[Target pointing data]

━━━━

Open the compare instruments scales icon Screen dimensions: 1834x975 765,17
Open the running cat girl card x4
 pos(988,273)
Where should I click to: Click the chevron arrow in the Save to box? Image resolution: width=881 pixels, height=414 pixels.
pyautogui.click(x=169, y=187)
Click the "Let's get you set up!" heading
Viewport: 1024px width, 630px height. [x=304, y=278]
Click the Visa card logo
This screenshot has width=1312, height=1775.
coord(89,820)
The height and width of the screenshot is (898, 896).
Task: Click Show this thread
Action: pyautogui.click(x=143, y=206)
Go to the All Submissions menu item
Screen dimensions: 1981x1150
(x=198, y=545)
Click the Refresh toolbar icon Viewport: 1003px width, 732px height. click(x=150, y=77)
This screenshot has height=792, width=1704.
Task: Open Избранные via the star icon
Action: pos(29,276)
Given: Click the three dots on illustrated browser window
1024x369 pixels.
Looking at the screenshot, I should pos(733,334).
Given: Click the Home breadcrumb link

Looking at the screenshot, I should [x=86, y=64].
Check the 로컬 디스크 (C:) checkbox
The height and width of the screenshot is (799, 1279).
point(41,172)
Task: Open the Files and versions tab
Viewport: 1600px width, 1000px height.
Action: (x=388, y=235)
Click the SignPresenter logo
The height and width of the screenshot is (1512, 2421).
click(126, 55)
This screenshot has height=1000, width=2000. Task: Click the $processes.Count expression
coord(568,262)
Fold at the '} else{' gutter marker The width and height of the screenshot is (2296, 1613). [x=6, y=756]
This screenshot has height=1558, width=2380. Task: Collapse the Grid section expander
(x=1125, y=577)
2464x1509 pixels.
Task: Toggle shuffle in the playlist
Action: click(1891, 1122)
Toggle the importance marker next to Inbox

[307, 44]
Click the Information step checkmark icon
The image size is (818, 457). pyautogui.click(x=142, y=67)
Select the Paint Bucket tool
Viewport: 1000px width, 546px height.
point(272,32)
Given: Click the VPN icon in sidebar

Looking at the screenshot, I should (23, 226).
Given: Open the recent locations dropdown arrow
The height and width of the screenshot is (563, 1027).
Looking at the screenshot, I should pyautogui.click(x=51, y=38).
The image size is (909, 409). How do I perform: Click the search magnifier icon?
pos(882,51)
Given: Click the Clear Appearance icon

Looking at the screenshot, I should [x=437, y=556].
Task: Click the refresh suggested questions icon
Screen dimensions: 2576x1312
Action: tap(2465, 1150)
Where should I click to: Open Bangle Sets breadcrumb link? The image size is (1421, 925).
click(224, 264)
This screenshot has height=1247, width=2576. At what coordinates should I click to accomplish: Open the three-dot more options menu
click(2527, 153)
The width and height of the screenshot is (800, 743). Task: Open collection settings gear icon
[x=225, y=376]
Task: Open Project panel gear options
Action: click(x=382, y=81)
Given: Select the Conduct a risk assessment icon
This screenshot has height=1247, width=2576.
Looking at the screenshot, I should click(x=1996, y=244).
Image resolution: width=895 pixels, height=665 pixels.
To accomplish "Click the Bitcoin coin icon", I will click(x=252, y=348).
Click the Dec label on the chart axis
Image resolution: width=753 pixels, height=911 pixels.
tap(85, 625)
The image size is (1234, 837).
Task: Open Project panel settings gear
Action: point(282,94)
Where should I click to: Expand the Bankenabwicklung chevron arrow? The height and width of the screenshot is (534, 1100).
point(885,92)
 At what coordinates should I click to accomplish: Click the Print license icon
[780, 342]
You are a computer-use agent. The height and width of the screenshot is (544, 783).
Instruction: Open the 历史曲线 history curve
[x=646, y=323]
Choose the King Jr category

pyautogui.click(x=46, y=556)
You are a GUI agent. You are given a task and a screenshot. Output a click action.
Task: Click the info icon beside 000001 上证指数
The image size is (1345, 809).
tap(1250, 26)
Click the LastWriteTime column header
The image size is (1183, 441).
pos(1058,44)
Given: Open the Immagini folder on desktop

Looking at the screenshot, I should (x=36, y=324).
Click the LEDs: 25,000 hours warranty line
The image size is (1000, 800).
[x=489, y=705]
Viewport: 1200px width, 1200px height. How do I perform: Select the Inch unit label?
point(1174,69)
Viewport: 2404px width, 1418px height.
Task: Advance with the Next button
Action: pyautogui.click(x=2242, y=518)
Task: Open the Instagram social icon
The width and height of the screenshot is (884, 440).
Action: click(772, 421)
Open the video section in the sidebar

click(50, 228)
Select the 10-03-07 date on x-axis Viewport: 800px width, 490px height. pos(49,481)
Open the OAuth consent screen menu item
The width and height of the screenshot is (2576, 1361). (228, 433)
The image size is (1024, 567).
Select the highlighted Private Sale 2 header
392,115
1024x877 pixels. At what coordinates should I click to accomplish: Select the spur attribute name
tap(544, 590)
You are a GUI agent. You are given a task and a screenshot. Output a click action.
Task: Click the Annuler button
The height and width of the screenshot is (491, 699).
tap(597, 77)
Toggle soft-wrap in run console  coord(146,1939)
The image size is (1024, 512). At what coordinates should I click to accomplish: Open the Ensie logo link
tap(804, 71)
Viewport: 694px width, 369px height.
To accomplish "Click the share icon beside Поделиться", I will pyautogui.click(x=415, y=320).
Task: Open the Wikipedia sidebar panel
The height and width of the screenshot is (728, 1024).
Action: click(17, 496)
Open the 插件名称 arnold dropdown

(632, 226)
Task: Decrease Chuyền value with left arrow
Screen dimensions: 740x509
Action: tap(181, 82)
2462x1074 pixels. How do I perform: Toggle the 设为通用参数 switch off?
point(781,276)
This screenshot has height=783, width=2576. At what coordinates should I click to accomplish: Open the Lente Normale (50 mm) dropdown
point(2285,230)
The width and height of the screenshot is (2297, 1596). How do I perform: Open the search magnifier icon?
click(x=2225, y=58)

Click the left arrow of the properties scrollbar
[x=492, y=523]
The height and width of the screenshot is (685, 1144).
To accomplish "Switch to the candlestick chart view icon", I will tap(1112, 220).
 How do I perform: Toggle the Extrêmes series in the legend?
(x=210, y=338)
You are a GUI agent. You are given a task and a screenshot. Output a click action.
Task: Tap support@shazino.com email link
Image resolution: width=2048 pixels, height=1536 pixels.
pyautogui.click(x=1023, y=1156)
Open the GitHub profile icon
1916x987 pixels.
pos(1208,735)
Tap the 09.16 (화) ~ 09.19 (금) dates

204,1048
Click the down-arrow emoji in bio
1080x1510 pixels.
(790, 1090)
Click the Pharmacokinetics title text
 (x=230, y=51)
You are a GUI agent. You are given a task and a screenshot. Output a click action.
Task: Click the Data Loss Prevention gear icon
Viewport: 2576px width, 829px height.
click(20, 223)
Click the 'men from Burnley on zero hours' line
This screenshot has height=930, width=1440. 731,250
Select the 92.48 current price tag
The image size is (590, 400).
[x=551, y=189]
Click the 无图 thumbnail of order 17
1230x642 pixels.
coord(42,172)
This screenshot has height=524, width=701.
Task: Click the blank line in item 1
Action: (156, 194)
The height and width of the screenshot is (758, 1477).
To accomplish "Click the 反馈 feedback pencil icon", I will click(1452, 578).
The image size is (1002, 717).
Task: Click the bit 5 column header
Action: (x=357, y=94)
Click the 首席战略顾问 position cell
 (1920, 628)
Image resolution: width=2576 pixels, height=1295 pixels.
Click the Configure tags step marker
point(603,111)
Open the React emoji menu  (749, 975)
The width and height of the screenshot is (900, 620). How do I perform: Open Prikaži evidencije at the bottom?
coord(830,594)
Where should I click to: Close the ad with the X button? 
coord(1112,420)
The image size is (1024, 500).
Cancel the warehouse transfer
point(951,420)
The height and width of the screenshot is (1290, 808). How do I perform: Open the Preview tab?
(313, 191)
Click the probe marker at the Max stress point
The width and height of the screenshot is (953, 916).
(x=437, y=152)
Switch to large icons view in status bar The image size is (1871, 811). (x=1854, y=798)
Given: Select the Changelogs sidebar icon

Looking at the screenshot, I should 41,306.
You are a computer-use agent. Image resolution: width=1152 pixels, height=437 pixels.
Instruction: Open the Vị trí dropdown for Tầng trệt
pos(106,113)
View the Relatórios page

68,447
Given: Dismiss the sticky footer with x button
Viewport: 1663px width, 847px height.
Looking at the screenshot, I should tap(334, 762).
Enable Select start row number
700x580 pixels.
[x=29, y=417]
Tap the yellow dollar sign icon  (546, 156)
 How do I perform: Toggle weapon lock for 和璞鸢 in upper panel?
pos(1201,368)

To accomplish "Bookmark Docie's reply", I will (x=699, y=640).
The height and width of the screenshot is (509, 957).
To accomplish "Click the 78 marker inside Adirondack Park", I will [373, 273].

━━━━

> **Exercise objective**:
Reproduce the lines verbatim, beginning at the line that has "Given: Click the VPN icon in sidebar" and stopping after the line that has "Action: tap(2465, 1150)".

> **Problem solution**:
Given: Click the VPN icon in sidebar

Looking at the screenshot, I should (23, 226).
Given: Open the recent locations dropdown arrow
The height and width of the screenshot is (563, 1027).
Looking at the screenshot, I should pyautogui.click(x=51, y=38).
The image size is (909, 409). How do I perform: Click the search magnifier icon?
pos(882,51)
Given: Click the Clear Appearance icon

Looking at the screenshot, I should [x=437, y=556].
Task: Click the refresh suggested questions icon
Screen dimensions: 2576x1312
Action: tap(2465, 1150)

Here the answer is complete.